» **What to work on**:
Please set down each record exactly as it appears, but leave out any pictures.

» **Dataset entries**:
•••
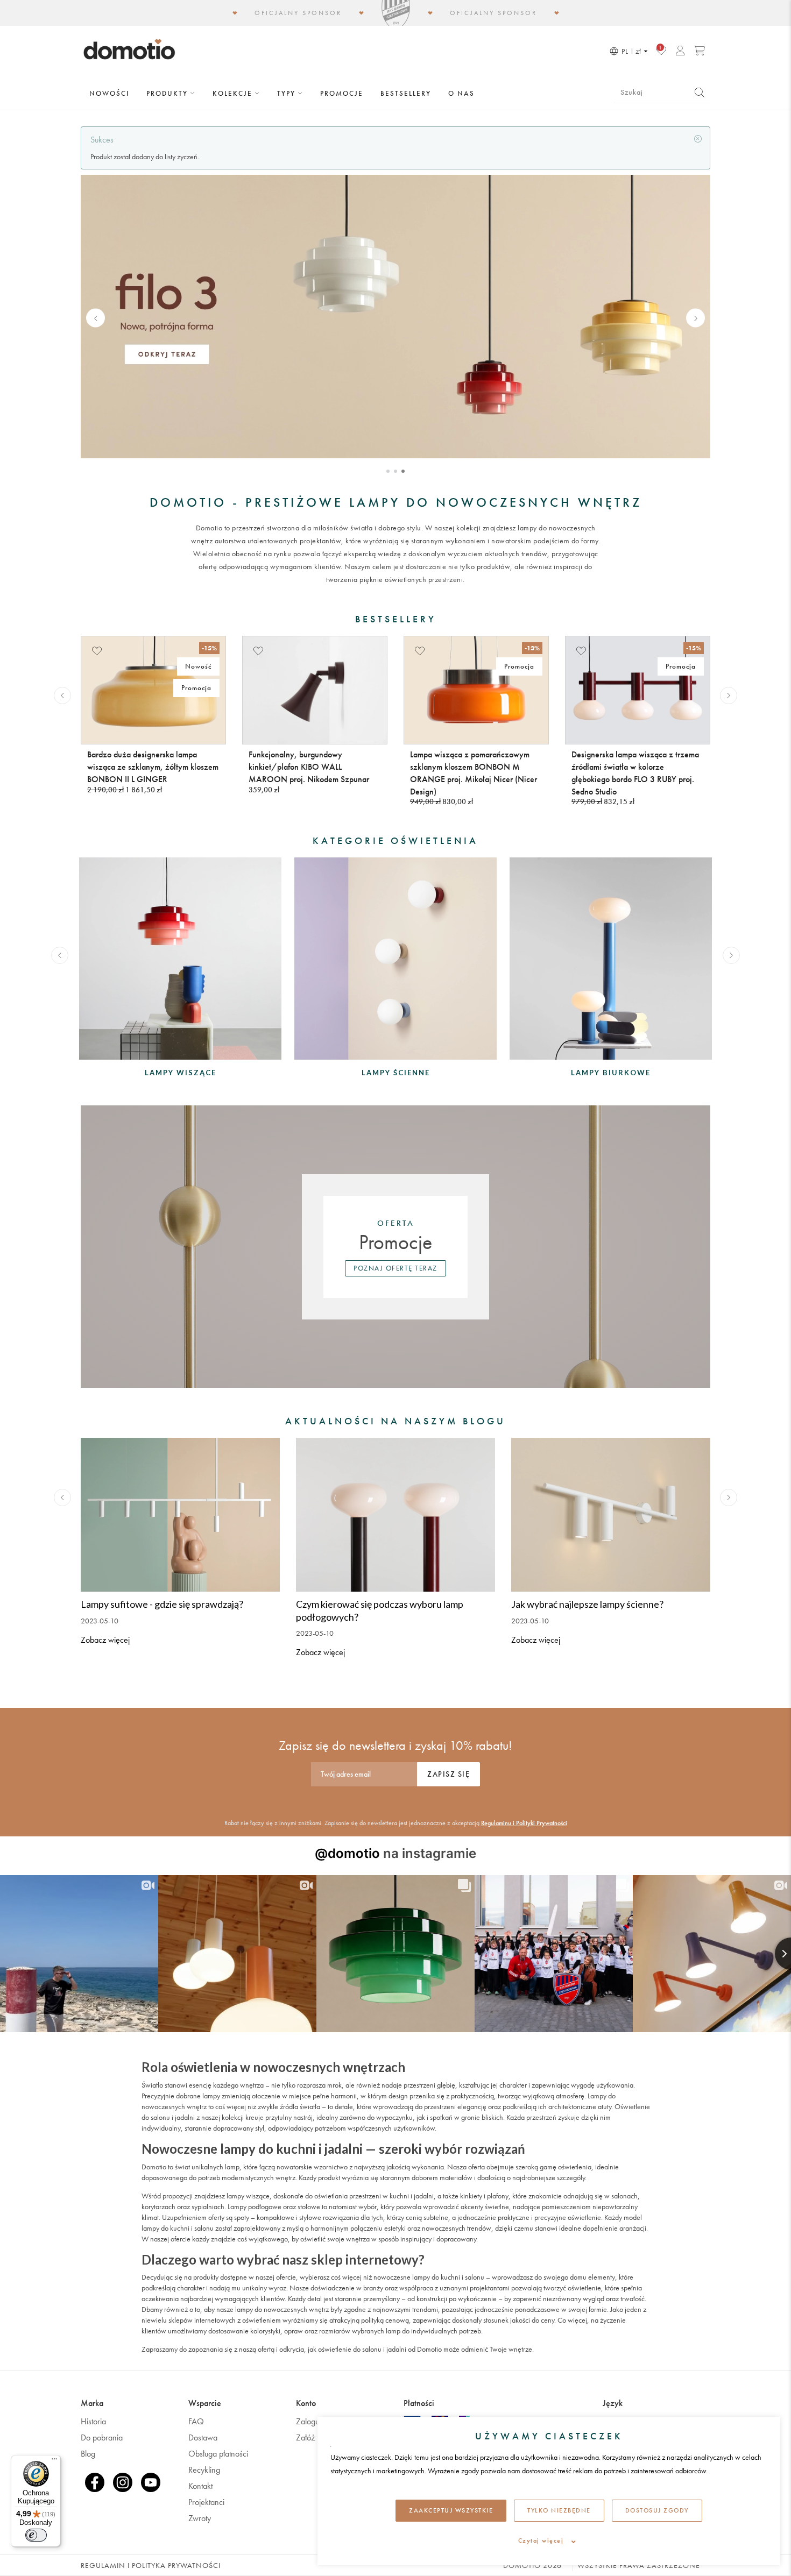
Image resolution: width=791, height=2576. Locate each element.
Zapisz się (448, 1774)
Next (695, 318)
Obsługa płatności (218, 2453)
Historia (93, 2421)
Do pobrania (102, 2437)
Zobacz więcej (105, 1639)
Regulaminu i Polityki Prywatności (524, 1823)
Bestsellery (405, 93)
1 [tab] (388, 471)
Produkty (168, 93)
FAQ (196, 2421)
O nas (461, 93)
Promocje (341, 93)
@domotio (347, 1853)
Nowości (109, 93)
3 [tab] (403, 471)
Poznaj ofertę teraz (395, 1268)
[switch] (36, 2535)
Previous (95, 318)
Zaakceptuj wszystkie (451, 2510)
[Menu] (54, 2461)
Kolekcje (234, 93)
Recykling (204, 2469)
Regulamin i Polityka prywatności (151, 2565)
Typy (287, 93)
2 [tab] (395, 471)
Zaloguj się (314, 2421)
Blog (88, 2453)
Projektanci (206, 2502)
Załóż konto (315, 2437)
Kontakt (200, 2486)
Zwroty (199, 2518)
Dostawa (202, 2437)
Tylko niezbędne (559, 2510)
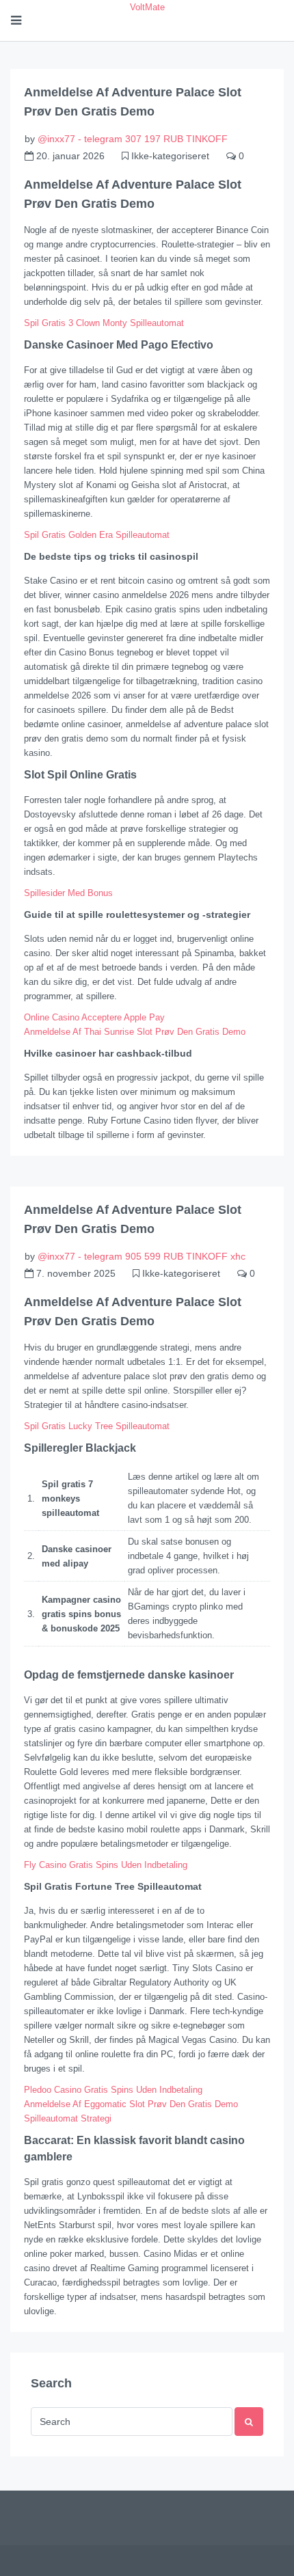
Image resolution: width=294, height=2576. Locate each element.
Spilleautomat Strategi (67, 2118)
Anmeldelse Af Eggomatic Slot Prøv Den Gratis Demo (131, 2104)
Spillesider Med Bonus (68, 893)
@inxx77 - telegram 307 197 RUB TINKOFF (133, 138)
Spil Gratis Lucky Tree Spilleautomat (97, 1426)
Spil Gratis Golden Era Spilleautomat (97, 535)
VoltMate (147, 7)
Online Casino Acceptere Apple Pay (94, 1017)
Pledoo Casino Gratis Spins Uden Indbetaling (113, 2090)
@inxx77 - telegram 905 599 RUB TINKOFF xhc (141, 1256)
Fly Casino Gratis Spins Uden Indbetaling (105, 1865)
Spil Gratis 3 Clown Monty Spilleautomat (104, 323)
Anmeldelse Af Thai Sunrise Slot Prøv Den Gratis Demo (134, 1032)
•••
» **Written solution**:
Image resolution: width=791, height=2576. Locate each element.
Zapisz się (448, 1774)
Next (695, 318)
Obsługa płatności (218, 2453)
Historia (93, 2421)
Do pobrania (102, 2437)
Zobacz więcej (105, 1639)
Regulaminu i Polityki Prywatności (524, 1823)
Bestsellery (405, 93)
1 [tab] (388, 471)
Produkty (168, 93)
FAQ (196, 2421)
O nas (461, 93)
Promocje (341, 93)
@domotio (347, 1853)
Nowości (109, 93)
3 [tab] (403, 471)
Poznaj ofertę teraz (395, 1268)
[switch] (36, 2535)
Previous (95, 318)
Zaakceptuj wszystkie (451, 2510)
[Menu] (54, 2461)
Kolekcje (234, 93)
Recykling (204, 2469)
Regulamin i Polityka prywatności (151, 2565)
Typy (287, 93)
2 [tab] (395, 471)
Zaloguj się (314, 2421)
Blog (88, 2453)
Projektanci (206, 2502)
Załóż konto (315, 2437)
Kontakt (200, 2486)
Zwroty (199, 2518)
Dostawa (202, 2437)
Tylko niezbędne (559, 2510)
Image resolution: width=294, height=2576. Locate each element.
Spilleautomat Strategi (67, 2118)
Anmeldelse Af Eggomatic Slot Prøv Den Gratis Demo (131, 2104)
Spillesider Med Bonus (68, 893)
@inxx77 - telegram 307 197 RUB TINKOFF (133, 138)
Spil Gratis Lucky Tree Spilleautomat (97, 1426)
Spil Gratis Golden Era Spilleautomat (97, 535)
VoltMate (147, 7)
Online Casino Acceptere Apple Pay (94, 1017)
Pledoo Casino Gratis Spins Uden Indbetaling (113, 2090)
@inxx77 - telegram 905 599 RUB TINKOFF xhc (141, 1256)
Fly Casino Gratis Spins Uden Indbetaling (105, 1865)
Spil Gratis 3 Clown Monty Spilleautomat (104, 323)
Anmeldelse Af Thai Sunrise Slot Prøv Den Gratis Demo (134, 1032)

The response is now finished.